Sunset of the Gods - By Steve White Page 0,58
deep breath. “Remember when we were at the Athenian Assembly? This is sort of the opposite side of the coin from that. Once again, I don’t deny that there are risks involved. But if the opportunity presents itself, I plan to try again to offer Pan our help in exchange for his cooperation.”
Mondrago looked disgusted.
Pheidippedes half-ran and half-staggered into the camp the following night. He had paused only briefly at Athens to impart the news he now brought to the army. In the immemorial way of armies everywhere, Rumor Central promptly conveyed that news to everyone.
“Carneia!” old Callicles snorted, with his patented eloquent spit. “The Spartans are celebrating Carneia, their holy festival—quite a big festival, I’ve heard—and they can’t march until the moon is full!”
Mondrago shared his feelings. “Greatest warriors in history!” he muttered to Jason in an English aside. “More like the greatest party animals!”

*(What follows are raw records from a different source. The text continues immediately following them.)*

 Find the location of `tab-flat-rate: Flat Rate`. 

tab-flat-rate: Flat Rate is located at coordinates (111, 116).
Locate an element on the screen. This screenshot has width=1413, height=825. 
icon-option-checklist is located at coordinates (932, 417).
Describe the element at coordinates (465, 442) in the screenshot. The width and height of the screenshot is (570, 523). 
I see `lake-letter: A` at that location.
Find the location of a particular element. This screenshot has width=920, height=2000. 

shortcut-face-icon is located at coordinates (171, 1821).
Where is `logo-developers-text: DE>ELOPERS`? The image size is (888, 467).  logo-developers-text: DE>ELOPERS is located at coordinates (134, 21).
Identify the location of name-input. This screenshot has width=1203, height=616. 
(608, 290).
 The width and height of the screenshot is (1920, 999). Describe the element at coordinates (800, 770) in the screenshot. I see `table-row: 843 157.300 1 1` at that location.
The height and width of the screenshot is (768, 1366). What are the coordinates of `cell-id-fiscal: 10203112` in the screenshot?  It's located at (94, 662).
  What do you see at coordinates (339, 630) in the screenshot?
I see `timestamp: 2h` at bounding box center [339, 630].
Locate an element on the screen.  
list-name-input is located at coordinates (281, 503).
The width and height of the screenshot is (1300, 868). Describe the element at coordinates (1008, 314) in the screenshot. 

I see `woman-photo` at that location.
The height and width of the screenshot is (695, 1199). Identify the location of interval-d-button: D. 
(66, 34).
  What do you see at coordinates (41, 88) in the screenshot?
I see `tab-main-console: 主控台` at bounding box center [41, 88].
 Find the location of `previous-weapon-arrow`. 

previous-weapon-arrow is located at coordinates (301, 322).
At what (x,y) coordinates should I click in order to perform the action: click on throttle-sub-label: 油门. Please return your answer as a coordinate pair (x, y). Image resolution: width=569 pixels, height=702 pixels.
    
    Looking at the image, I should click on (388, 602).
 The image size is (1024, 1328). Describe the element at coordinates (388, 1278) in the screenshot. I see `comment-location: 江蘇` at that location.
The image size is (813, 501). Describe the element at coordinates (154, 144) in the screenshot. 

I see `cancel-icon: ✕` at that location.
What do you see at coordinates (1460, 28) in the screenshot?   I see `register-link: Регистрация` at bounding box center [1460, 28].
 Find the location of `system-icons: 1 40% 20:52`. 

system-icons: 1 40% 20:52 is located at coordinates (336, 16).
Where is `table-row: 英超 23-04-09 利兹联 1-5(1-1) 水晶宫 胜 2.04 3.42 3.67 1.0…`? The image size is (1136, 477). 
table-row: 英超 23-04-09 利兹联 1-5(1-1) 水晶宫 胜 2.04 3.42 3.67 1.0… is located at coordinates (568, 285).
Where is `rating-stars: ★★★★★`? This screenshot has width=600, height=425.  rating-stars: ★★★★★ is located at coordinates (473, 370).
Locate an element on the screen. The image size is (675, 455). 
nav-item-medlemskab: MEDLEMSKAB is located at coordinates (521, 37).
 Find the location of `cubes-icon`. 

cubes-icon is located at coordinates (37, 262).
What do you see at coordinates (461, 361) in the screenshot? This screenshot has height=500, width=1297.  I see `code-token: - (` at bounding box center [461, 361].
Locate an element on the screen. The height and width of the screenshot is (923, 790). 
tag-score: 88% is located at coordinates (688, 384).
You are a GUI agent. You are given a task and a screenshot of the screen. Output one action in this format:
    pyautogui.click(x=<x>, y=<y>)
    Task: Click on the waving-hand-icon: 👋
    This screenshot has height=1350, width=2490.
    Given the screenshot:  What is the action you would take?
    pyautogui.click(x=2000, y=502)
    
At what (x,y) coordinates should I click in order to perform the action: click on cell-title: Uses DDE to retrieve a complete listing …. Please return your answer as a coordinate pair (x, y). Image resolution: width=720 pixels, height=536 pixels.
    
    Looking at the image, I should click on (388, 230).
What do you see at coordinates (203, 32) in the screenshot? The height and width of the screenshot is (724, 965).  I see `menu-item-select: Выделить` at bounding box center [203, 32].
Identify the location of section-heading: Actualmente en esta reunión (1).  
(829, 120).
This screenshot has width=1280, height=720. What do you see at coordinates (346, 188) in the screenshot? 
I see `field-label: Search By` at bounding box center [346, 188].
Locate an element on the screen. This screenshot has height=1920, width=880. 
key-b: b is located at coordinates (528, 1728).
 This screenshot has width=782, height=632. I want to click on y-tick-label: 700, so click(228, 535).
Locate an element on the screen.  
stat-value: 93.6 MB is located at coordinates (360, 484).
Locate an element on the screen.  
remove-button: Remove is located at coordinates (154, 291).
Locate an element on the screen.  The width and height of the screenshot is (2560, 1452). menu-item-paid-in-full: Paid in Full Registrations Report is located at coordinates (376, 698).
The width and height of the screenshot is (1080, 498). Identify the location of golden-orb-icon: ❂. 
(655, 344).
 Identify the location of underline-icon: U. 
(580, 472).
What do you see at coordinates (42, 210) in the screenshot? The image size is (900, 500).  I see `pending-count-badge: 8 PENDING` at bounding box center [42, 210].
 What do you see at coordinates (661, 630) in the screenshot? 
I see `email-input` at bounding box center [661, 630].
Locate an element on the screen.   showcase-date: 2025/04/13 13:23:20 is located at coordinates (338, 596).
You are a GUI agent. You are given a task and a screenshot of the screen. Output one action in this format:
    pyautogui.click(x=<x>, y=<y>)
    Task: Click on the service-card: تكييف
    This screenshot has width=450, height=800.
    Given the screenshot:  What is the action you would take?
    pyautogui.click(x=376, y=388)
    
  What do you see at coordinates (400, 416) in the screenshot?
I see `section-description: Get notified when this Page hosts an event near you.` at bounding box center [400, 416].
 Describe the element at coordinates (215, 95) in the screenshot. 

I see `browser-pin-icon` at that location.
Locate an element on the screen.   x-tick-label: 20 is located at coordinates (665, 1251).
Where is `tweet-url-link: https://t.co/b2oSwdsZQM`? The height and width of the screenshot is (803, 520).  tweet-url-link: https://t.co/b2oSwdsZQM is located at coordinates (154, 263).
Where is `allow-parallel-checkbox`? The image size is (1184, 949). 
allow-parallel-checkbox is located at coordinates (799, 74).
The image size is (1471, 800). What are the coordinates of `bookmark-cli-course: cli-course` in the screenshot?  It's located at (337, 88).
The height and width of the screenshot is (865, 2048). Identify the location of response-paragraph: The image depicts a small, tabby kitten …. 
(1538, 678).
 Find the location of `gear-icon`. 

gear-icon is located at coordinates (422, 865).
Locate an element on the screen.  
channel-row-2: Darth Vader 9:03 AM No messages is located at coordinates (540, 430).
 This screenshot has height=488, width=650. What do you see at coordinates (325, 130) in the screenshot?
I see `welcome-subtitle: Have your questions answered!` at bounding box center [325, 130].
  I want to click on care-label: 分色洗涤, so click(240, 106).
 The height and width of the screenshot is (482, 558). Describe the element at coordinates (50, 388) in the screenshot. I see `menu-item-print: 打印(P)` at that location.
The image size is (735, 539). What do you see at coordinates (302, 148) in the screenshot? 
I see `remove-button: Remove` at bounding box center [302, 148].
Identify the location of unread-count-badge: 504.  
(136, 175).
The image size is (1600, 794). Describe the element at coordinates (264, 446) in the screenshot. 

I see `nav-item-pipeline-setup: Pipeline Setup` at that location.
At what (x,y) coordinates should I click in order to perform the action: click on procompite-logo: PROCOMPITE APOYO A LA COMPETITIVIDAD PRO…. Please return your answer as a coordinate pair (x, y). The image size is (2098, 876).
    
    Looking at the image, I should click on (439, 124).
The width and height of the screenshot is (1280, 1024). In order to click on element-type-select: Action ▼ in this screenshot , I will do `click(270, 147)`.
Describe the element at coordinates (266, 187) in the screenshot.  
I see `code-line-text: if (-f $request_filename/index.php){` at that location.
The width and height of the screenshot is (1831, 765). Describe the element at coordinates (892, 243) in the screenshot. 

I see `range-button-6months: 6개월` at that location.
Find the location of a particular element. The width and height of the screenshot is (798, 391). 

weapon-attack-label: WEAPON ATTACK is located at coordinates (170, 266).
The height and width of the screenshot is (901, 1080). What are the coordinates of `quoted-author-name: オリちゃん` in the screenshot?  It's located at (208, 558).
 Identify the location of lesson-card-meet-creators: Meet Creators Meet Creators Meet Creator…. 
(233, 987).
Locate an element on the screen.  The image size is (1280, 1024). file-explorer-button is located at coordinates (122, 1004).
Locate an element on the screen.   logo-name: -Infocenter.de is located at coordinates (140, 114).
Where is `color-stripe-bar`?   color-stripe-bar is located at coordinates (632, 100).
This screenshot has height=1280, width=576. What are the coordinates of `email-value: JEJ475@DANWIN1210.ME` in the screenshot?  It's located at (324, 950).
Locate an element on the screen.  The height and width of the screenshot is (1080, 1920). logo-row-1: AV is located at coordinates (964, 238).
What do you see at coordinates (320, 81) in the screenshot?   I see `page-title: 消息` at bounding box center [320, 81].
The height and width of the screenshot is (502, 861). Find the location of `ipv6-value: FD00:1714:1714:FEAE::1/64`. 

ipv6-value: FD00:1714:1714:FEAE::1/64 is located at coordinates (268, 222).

“Mark my words,” Callicles continued, “if that bastard Cleomenes was still running things in Sparta, he wouldn’t let any stupid ‘period of peace’ stop him. But now he’s dead, and the Spartans are shitting in their chitons with fear that they may have offended the gods by throwing those Persian emissaries down that well, not to mention burning that sacred grove at Argos. So they’re being very careful to observe their religious holidays—and never mind that we Athenians get butt-fucked by the Persians while they’re doing it!”
A pair of men passed within earshot, heading toward the tents of the Aiantis tribe. One of them paused. In the light of the campfires, Jason saw he appeared to be in his mid-thirties, beginning to go prematurely bald. “But,” he called out to Callicles, “if they set out at the full moon and march as fast as Pheippides says they promise to, shouldn’t they be here in a week? Surely we can hold the Persians at bay that long.”
Jason expected a scornful reply accompanied by another expressive spit. But Callicles’s “Maybe you’re right” was no worse than grudging. He sounded as though he knew the man, at least by reputation.
“Come on!” the man’s companion called. “We’re already late.”
“Coming, Cynegeirus.” The man waved to them and hurried on.
“Who was that?” asked Jason.
“Fellow named Aeschylus, from Eleusis,” said Callicles. “Writes plays.”
Jason stared at the retreating back of the man who was to become Greece’s greatest dramatist—but whose epitaph would say nothing about that, only that he had fought at Marathon. And the familiar tingle took him.
“You’ve heard of this guy?” Mondrago asked him.
Jason nodded. “In our era he’s going to be known as the Father of Tragedy.”
“He seemed pretty cheerful to me.”
“He may not be quite as much so after what is going to happen to the man with him—his brother Cynegeirus.” Jason shook himself, recalling what Landry had told him. In the final phase of the battle, on the beach, Aeschylus would watch as Cynegeirus had a hand chopped off as he tried to grab the stem of an escaping Persian ship, a wound from which he would subsequently die. “I’ve got to go. The generals must be meeting now to decide where we go from here, and I want to get that meeting on my recorder—there have always been a lot of unanswered questions about it.”
“They’re going to just let anybody listen in?” Mondrago sounded scandalized by such sloppy security.
“Maybe not. But I’ll never know if I don’t try.” And Jason slipped away through the camp.
Security almost lived down to Mondrago’s expectations—indeed, it was a barely understood concept in this place and time. In the heat of the August night, Callimachus and the ten strategoi were meeting under an open tent. Herodotus had claimed that command of the army had been rotated among those ten tribal generals, one on each day, and that as the day of battle had approached the others had handed command over to Miltiades on their allotted days. Mondrago had scoffed at that, declaring roundly that no army could or would have tried to function under such a nonsensical system. He had turned out to be right. Their initial impression—that Callimachus the war archon was in actual as well as honorary command, assisted by Miltiades as primus inter pares among the strategoi—had proven to be correct. Mondrago, whose sole intellectual interest was military history, had mentioned the names “Hindenburg” and “Ludendorff.”
Jason had a great deal of experience at making himself inconspicuous. He now brought all the subtle techniques he had learned to bear as he moved among the campfires and approached the open tent.